Fue en 2011 cuando su nombre explotó en la televisión y, sobre todo, en las redes sociales. En ese momento, una Maite Lanata de solo 11 años debutaba en la pantalla chica, poniéndose en la piel de Alma Bilbao, la niña con autismo que interpretó para El elegido y que le valió el premio “Revelación” de los Martín Fierro.

Otra aparición crucial para su carrera fue la de Juan, el personaje trans de 100 días para enamorarse, la tira creada por Underground, en 2018, que ardió en el prime time de la televisión argentina y expuso diferentes temáticas y problemáticas relacionadas con la diversidad de género.
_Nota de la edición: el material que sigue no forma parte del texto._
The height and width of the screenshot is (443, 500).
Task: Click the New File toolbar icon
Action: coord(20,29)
Sebastián Ortega, el impulsor de Underground, ya había confiado en el talento de la joven actriz en 2016, para la primera temporada de una de las series más vistas de los últimos tiempos: El marginal7.

Allí, con un clima muy diferente a los proyectos que venía realizando, Lanata hizo de Lunati, la hija de un poderoso y oscuro juez que fue secuestrada por una banda de delincuentes, los Borges, que ya son parte del imaginario popular argentino.
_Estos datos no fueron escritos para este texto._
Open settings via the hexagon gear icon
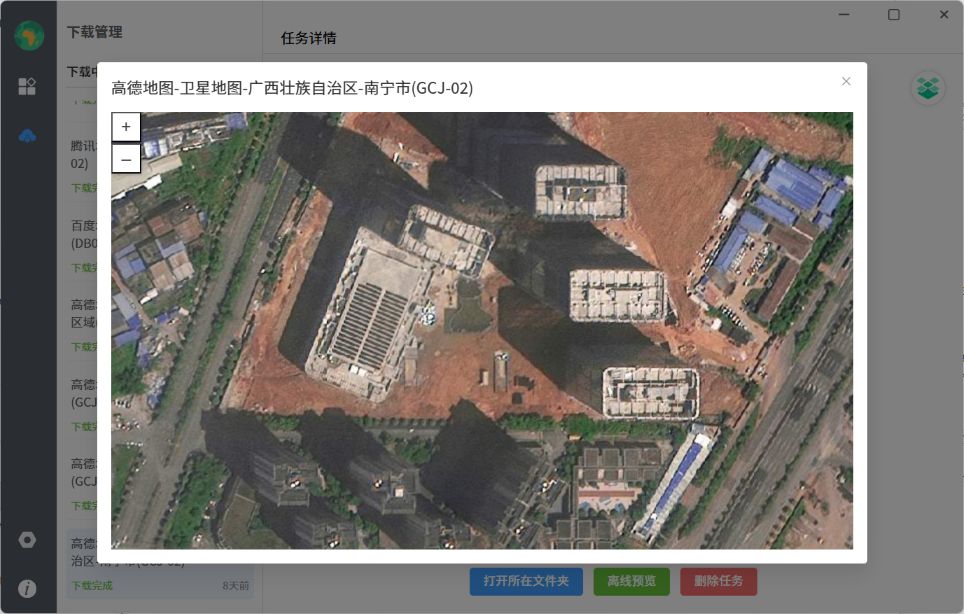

–Formaste parte de producciones enormes, íntimas, pero casi todas muy diferentes entre sí. ¿Qué analizás a la hora de encarar un proyecto?

–Me gustan los desafíos y, después, confío en mi intuición. Obviamente, hay procesos de castings, como para el proyecto en el que estoy ahora. Tal vez de más chica la intuición estaba presente en mi mamá, que me acompañaba, y ahora lo hace en el rol de coach. Ella pensaba en si eso me haría feliz y si pondría la energía en el proyecto.
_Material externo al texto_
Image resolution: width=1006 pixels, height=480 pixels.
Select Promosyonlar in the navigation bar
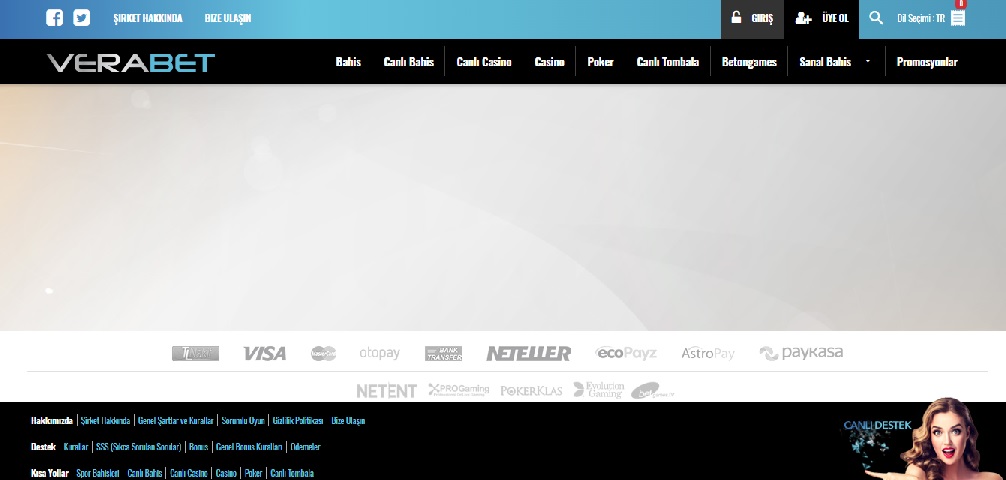point(927,62)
–¿Cómo manejás la larga vida de los proyectos? Ahora todo es filmar y esperar a que se estrenen, como pasó con La sombra del gato, que rodaste hace tiempo y hace poco llegó a los Estados Unidos. Es decir que un proyecto no termina con el estreno en televisión, plataforma o cine, sino que avanza y recorre el mundo.

–Lo recibo relajada, tengo momentos en los que me sorprende la globalización de los contenidos, y si el proyecto tiene algo de nuestra cultura me pone contenta que lo vean en otros lugares. No me gusta cuando nos defraudamos, cuando mostramos productos que no son tan nuestros. 

–¿Cómo manejás la exposición? ¿Qué te pasa cuando el afuera empieza a querer saber más de Maite persona que de Maite actriz?

–Yo siempre hablo de cuestiones laborales, y mi vida privada la mantengo privada. Esto es superpersonal y sé que hay personas a las que les divierte hablar de eso. Yo soy muy perceptiva con lo que cuento y lo que no, y eso cambió a medida que fui creciendo. Antes hablaba más y ahora soy más reservada, porque me imagino en un futuro qué pasaría con mis hijos.

–¿Te da miedo qué puedan leer o ver en un futuro sobre vos? Hace tiempo, hablando con una actriz, me dijo que dejó de hacer desnudos porque sus hijos se lo pidieron.

–Bueno, hace un tiempo me puse a pensar en esto, porque en un proyecto había una escena de desnudo y me lo planteé. Eso iba a quedar en internet y me imaginé a mi hijo de 15 años googleando. Escucho mucho mi intuición a la hora de ver si agarro algún trabajo, analizo la dirección, el equipo, la responsabilidad previa con la que se manejan. No sé si viste Normal People, que tiene una escena de desnudo que era necesaria, hermosa, y parece que ellos estaban muy cómodos. Todo eso hay que tenerlo en cuenta. 

–Sos de una generación que lleva el feminismo en la sangre, no migraste hacia él. ¿Es una bandera que te gusta enarbolar? ¿Cómo se para Maite actriz en un set con todo esto, donde, tal vez, puede haber situaciones complicadas?

–¿Viste esa frase que dice “en el fondo todos son peronistas”? Bueno, yo digo que en el fondo todos y todas somos feministas. Porque en los sets, si una explica realmente lo que quiere, poniéndose a la par de alguien que es extremadamente machista, al final esa persona termina empatizando. Obvio que la lucha sigue, pero creo que los hombres tienen que buscar el feminismo en la práctica. Replantearse por qué hacen determinados chistes, la violencia, y volver al eje. Hay que generar diálogo, porque si acallamos esas voces no dejamos que “aprendan”. 

(DESTACADOS)

“Me gusta mezclar la radio con la actuación, me parece un vínculo que está buenísimo; interpretar solo desde la voz.”

“Tengo momentos en los que me sorprende la globalización de los contenidos, y si el proyecto tiene algo de nuestra cultura me pone contenta que lo vean en otros lugares. No me gusta cuando nos defraudamos, cuando mostramos productos que no son tan nuestros.”